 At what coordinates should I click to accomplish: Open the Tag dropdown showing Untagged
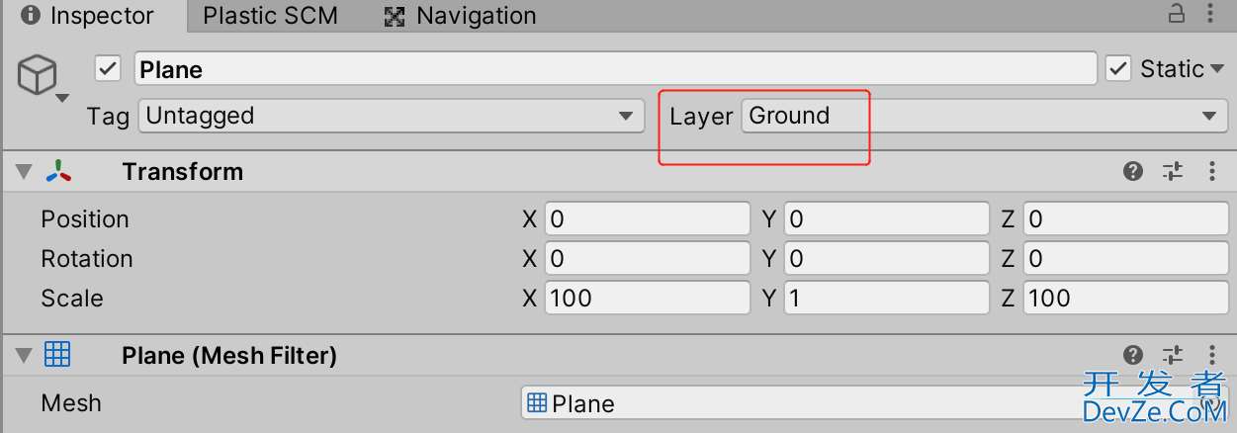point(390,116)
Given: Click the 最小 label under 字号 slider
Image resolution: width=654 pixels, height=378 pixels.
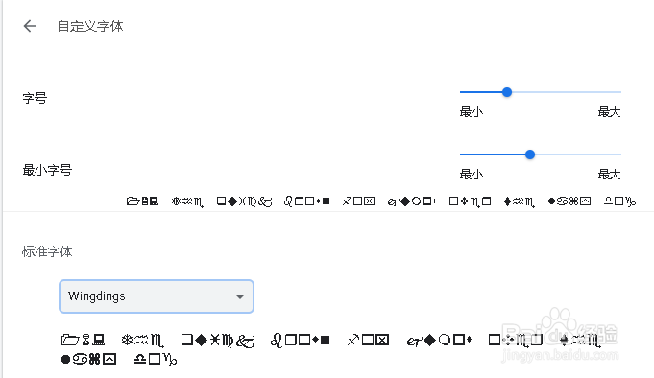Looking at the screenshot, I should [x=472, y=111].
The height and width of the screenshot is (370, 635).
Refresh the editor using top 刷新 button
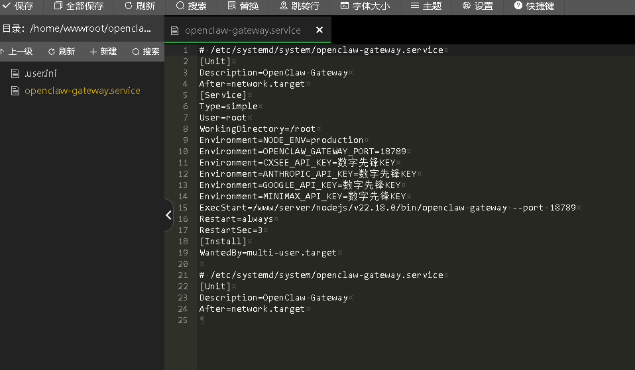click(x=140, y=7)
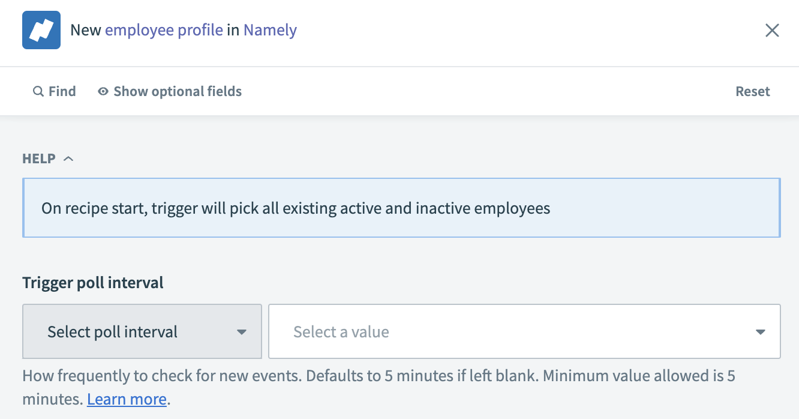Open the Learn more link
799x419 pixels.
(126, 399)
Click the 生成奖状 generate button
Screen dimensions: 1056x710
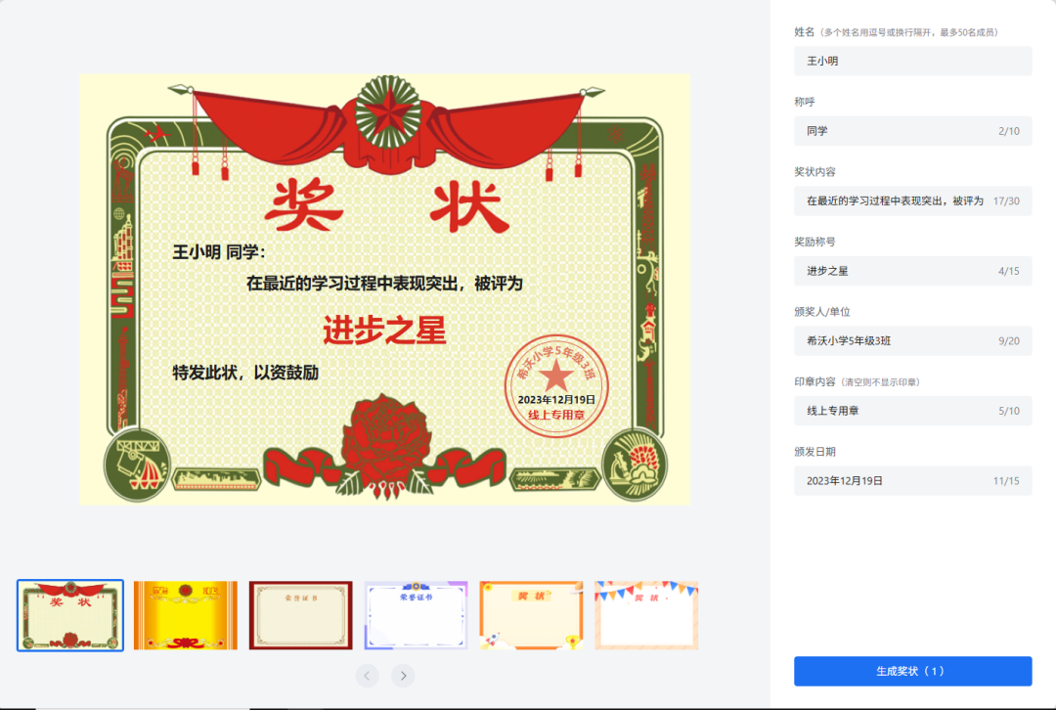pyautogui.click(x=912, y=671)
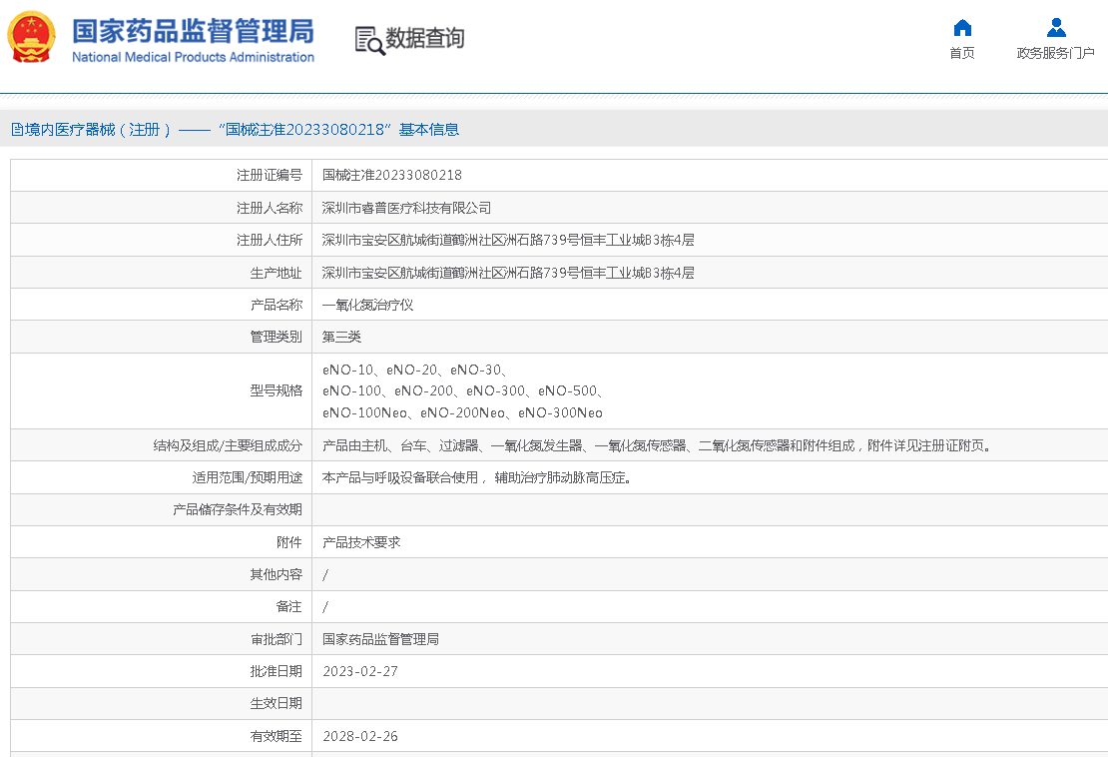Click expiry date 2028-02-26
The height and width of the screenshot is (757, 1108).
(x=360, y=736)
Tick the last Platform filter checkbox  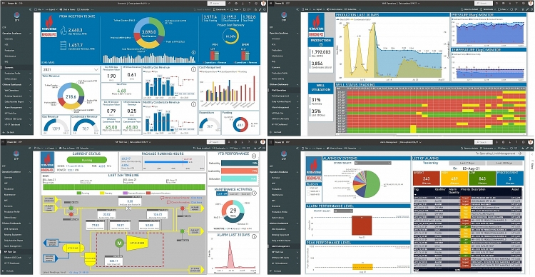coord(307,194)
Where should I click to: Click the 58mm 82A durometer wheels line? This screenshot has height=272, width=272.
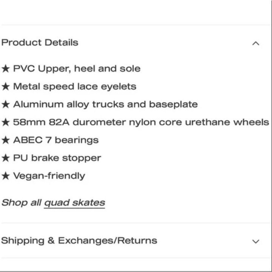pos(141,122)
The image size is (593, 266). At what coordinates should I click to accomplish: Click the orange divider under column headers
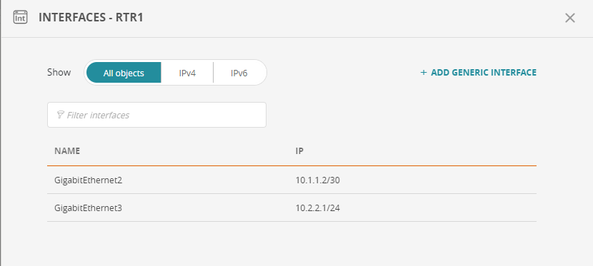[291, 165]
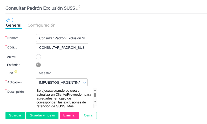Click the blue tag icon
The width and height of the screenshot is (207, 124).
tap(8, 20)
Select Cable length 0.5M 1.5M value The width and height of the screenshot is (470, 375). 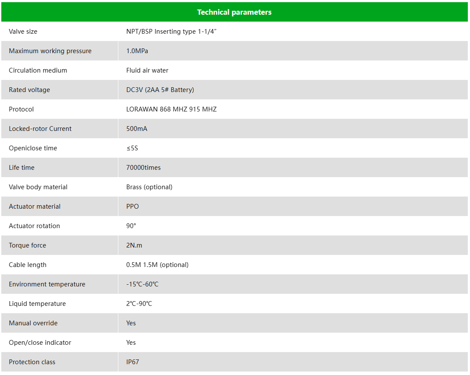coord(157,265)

--

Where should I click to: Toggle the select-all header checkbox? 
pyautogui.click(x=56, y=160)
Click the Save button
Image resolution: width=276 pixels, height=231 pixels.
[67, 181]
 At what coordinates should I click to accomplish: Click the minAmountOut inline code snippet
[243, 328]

==

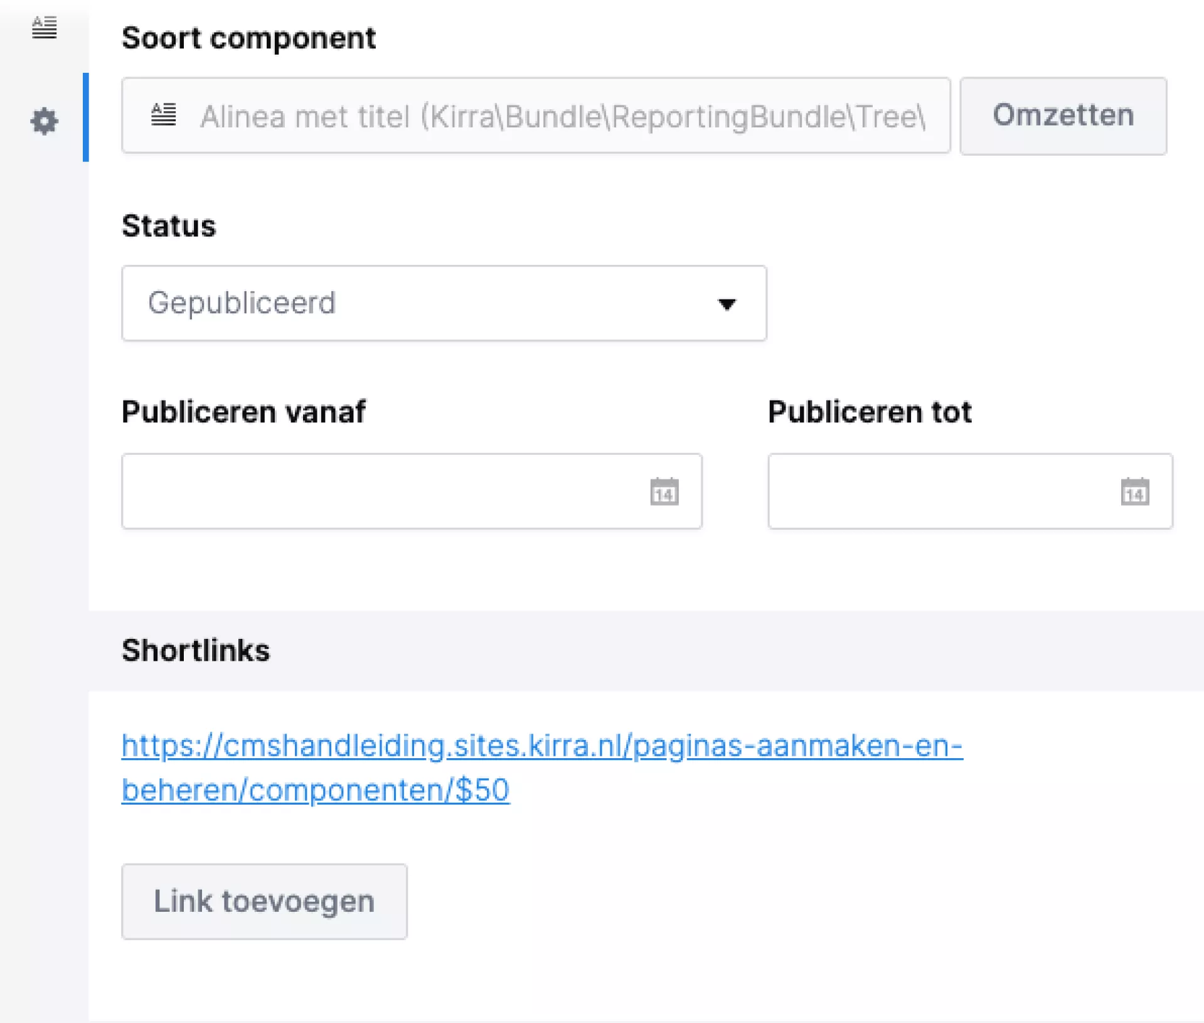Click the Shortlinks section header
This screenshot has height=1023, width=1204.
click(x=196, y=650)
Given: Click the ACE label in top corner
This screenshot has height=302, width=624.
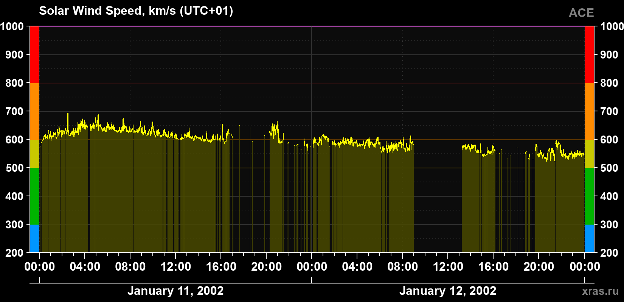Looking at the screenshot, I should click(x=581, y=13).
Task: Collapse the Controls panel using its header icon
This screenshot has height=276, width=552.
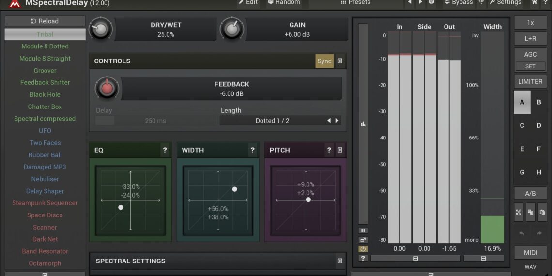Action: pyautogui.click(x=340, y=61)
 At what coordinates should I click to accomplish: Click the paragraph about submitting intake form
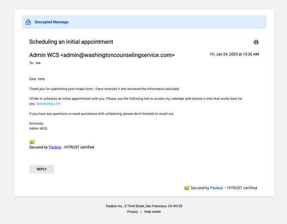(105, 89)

Try it:
Copy all lines above containing the string "label".

Written response:
Given: Click the 最小 label under 字号 slider
Given: Click the ACE label in top corner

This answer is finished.